Data excerpts:
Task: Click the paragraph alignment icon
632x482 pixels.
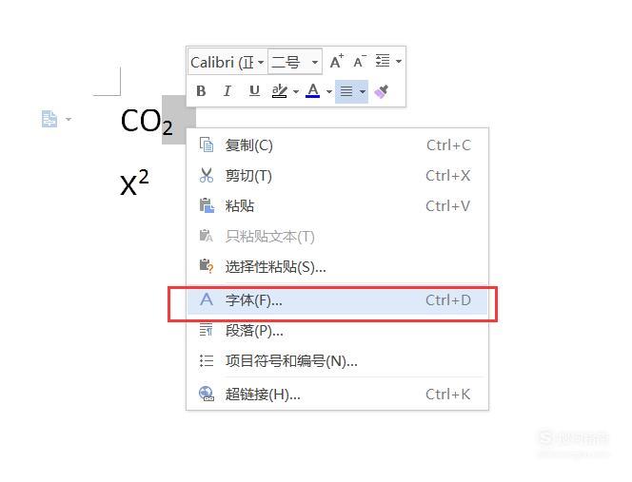Action: [x=346, y=91]
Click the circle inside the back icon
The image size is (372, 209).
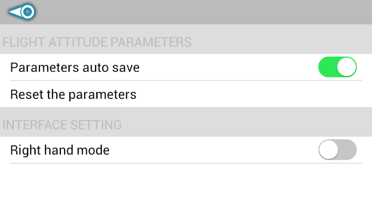pos(28,12)
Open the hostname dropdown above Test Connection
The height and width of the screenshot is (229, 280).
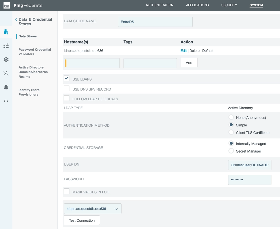93,208
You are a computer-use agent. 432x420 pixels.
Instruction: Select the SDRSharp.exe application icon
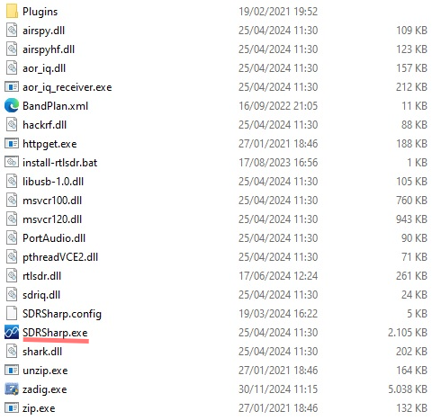(12, 333)
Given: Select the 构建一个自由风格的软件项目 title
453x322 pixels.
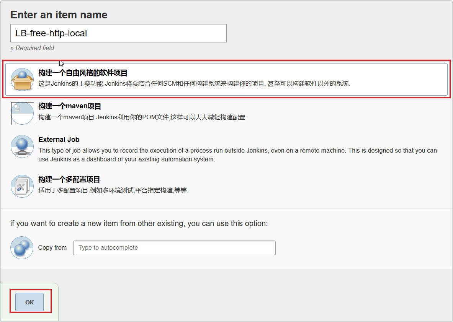Looking at the screenshot, I should [83, 73].
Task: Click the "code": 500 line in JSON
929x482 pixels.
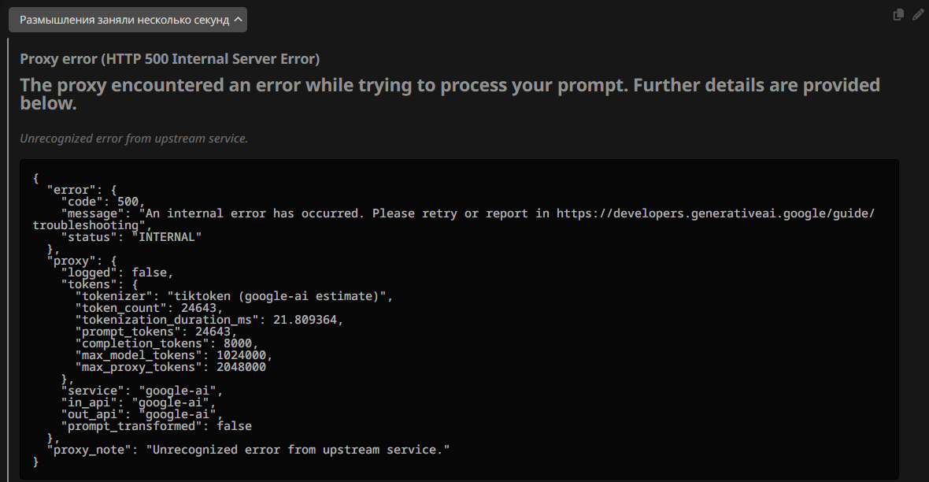Action: [x=103, y=202]
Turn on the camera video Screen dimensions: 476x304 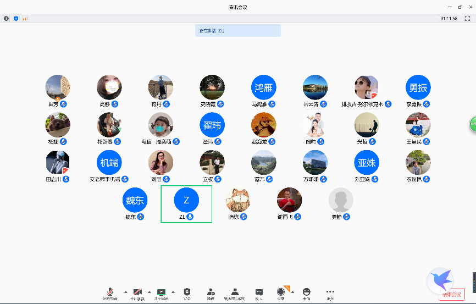137,292
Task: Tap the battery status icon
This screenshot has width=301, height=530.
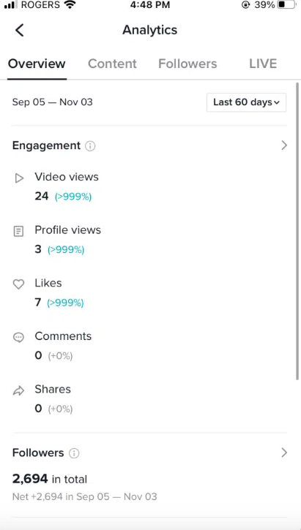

WORK ORDER:
Exact copy, no pictures. Write out the lines in the entries above, starting with the line with "Open the hostname" and going on through the line with "Given: Select the 构建一个自由风格的软件项目 title", keeping both.

FINISHED TASK:
Open the hostname dropdown above Test Connection
The height and width of the screenshot is (229, 280).
93,208
You are a computer-use agent. 432x420 pixels.
Instruction: Select the SDRSharp.exe application icon
(12, 333)
Given: Select the 构建一个自由风格的软件项目 title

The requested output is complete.